Is there any way to figure out what else is taking up space on my phone?

Yes, do a full backup (not just sync) to iTunes, and the categories of missing used storage will appear in the iTunes report. It is likely the category will be Other.

Details:

I have iPhone 5s with 26 GB reported total storage running iOS 9.3.2.

I received low storage warning alert from iOS. I will round numbers to nearest GB in this answer.

iPhone showed less than 1 GB free. iTunes showed 17 GB free. If I added up the total storage used in the iPhone report, the 17 GB appeared to unaccounted for.

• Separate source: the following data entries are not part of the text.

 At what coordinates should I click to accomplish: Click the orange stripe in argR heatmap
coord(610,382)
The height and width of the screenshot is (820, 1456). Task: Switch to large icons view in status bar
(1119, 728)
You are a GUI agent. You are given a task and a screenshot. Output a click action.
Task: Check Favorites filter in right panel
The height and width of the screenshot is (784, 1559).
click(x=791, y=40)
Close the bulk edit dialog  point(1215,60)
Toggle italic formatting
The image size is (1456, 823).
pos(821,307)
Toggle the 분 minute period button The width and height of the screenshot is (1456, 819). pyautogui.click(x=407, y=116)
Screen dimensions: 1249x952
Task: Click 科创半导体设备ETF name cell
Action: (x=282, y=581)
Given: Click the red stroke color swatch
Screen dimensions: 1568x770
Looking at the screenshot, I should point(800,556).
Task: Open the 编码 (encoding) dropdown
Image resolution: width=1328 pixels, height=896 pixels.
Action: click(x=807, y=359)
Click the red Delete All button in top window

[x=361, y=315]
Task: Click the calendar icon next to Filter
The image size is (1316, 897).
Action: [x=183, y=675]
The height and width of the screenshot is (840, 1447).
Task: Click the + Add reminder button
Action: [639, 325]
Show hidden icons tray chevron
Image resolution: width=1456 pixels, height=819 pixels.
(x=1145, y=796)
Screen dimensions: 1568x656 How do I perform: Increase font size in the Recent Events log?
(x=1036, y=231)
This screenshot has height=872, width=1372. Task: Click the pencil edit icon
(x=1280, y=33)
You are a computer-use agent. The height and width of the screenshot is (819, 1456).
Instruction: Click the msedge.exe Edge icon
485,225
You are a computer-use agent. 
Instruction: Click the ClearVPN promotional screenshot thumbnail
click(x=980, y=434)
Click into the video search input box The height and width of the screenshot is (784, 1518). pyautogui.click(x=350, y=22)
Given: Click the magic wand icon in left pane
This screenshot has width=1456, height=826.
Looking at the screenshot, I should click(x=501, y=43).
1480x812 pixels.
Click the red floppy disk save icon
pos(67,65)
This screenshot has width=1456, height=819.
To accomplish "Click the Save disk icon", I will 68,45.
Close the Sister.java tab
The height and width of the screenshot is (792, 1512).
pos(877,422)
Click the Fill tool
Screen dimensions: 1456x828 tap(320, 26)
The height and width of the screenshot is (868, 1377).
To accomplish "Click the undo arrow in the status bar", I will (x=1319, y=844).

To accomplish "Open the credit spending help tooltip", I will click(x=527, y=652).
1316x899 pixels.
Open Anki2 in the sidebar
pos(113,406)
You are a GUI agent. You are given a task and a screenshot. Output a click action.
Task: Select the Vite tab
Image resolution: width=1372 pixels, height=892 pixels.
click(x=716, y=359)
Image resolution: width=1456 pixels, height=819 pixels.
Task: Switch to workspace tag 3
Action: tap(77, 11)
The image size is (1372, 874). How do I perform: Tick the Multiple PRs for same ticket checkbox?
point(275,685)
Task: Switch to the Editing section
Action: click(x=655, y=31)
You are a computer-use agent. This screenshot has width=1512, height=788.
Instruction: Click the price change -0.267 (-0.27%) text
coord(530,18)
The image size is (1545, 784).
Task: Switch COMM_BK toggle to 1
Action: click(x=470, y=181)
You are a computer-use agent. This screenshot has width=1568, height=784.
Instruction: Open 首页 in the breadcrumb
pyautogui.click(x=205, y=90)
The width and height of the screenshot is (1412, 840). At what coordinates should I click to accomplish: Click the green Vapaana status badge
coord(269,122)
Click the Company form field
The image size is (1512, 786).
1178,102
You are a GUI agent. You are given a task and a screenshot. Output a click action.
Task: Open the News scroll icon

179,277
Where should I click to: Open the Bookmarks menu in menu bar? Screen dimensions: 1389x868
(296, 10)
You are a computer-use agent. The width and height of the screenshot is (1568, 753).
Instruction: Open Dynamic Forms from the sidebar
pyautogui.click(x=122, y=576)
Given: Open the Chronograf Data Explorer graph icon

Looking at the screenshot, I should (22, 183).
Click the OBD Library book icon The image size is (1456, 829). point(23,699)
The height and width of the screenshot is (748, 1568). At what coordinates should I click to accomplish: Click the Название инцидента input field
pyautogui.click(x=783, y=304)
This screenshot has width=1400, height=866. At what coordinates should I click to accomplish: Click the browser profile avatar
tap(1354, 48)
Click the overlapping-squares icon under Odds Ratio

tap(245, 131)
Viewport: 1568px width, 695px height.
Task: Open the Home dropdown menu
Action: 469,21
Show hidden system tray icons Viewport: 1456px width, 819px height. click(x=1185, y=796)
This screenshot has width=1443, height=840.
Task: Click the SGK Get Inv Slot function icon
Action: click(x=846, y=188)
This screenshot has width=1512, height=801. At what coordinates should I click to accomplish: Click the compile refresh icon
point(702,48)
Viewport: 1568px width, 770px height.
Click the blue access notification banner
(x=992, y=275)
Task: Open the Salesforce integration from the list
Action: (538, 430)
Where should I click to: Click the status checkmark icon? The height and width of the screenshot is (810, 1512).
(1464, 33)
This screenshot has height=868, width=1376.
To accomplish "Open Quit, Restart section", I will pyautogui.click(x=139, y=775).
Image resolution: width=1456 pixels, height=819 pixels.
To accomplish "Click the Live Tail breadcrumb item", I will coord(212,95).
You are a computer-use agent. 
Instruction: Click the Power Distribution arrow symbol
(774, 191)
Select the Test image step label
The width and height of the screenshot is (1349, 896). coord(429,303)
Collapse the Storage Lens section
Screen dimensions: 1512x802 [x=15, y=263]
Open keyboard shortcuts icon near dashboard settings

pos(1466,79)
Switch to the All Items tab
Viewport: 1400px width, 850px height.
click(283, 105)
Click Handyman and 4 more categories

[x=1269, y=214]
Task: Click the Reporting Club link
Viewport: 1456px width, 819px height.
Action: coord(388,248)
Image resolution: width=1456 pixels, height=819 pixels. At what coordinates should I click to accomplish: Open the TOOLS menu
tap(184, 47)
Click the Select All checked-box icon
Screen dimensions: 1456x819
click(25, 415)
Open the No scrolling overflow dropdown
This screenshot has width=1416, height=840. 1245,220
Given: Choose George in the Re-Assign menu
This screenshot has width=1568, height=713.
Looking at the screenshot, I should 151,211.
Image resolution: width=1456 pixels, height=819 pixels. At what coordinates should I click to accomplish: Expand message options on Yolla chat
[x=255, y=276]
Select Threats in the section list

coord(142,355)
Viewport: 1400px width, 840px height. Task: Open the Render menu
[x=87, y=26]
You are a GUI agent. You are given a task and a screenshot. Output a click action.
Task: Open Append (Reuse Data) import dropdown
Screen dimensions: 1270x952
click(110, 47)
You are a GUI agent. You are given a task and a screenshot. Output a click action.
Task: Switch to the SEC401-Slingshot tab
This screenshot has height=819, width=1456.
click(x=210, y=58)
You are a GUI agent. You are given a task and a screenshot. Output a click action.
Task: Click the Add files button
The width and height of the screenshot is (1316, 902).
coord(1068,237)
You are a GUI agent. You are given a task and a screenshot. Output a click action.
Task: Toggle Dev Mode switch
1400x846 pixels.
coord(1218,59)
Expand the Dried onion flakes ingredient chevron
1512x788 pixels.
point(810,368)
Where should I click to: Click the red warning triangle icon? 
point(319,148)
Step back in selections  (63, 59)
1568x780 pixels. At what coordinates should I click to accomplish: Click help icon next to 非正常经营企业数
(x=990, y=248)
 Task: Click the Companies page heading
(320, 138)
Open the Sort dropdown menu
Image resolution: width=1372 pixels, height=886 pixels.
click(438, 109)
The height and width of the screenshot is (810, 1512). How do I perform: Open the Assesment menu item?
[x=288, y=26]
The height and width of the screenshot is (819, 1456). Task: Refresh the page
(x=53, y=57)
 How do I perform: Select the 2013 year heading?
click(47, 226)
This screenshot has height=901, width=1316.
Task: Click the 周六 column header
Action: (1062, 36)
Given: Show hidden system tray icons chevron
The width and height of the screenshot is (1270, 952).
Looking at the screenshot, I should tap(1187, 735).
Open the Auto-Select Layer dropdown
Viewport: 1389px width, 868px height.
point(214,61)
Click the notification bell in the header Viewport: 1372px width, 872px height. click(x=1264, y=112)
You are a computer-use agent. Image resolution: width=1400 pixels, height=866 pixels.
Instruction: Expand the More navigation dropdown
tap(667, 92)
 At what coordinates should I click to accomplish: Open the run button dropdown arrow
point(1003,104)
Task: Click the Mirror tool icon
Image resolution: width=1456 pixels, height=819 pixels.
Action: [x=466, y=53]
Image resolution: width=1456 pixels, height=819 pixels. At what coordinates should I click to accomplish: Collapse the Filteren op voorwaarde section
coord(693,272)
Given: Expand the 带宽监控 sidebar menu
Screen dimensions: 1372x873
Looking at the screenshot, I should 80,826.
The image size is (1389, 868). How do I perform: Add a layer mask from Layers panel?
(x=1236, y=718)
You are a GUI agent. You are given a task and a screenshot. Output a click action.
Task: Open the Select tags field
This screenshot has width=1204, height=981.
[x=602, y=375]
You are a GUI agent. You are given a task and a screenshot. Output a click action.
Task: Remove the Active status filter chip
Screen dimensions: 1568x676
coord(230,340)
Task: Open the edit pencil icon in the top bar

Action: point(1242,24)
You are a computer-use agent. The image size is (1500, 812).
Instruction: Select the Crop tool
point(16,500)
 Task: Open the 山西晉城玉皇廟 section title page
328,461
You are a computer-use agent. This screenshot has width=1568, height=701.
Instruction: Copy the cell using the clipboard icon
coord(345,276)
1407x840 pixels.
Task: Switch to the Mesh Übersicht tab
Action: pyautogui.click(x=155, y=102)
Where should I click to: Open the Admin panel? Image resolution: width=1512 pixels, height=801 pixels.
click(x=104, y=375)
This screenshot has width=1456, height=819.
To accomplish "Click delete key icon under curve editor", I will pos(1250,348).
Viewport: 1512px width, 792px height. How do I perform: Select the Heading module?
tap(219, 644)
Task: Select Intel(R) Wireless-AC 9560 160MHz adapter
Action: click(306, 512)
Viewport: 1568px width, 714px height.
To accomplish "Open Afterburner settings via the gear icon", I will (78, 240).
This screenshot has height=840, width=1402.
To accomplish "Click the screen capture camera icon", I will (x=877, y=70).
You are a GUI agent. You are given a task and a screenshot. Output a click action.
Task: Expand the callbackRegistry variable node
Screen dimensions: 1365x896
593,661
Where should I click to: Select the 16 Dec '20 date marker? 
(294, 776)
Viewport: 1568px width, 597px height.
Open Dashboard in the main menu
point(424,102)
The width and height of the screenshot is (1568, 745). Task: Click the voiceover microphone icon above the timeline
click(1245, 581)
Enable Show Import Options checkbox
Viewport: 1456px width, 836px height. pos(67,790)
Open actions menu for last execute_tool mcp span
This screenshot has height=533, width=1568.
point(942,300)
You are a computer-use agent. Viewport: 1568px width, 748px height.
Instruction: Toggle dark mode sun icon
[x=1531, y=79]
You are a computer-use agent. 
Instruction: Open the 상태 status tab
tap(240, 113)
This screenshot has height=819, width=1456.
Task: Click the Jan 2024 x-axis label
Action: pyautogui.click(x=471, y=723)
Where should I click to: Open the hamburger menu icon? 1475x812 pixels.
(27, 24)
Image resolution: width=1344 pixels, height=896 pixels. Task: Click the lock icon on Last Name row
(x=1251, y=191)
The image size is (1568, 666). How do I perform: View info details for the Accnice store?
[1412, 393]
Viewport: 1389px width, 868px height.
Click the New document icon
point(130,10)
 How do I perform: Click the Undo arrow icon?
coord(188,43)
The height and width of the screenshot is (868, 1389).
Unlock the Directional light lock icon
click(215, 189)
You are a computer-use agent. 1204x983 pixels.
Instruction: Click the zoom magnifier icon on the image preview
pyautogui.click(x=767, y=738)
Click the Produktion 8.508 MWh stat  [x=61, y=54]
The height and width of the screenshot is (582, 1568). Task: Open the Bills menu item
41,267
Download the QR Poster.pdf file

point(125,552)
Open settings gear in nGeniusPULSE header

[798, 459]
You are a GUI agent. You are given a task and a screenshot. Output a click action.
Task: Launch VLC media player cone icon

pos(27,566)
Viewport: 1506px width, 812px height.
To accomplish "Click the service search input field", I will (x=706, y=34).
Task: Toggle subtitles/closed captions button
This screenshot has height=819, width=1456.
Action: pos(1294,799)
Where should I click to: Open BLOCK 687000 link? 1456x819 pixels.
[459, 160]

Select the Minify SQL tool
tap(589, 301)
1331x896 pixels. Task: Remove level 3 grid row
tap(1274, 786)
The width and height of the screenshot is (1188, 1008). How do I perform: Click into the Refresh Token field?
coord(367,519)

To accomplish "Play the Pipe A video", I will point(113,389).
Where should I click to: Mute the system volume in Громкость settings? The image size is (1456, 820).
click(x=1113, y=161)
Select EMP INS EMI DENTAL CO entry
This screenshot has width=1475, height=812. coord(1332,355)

I ran iPhone backup from iTunes. After that, iTunes showed 17 GB used in Other category. Less than 1 GB free space was reported by both iPhone and iTunes.

Warning: Destructive step. Next, on iPhone, I performed Settings > General > Reset > Erase All Content And Settings. After iPhone restarted, I restored from backup.

After restoration, both iPhone and iTunes reported 17 GB free. There was 0 reported storage for Other category in iTunes.

After all above steps, I streamed videos using Apple's Videos app for 2 hours. iTunes now reports 2 GB used in Other category. I now have 15 GB free reported by both iTunes and iPhone.

Apple's support article HT201656 confirms my observation that the Other category is "Cached files...created when streaming..." However, that article also states, "Your iOS device automatically deletes cached files when it needs more space." This is false. If it was true, I would not have gotten the low warning alert in the first place.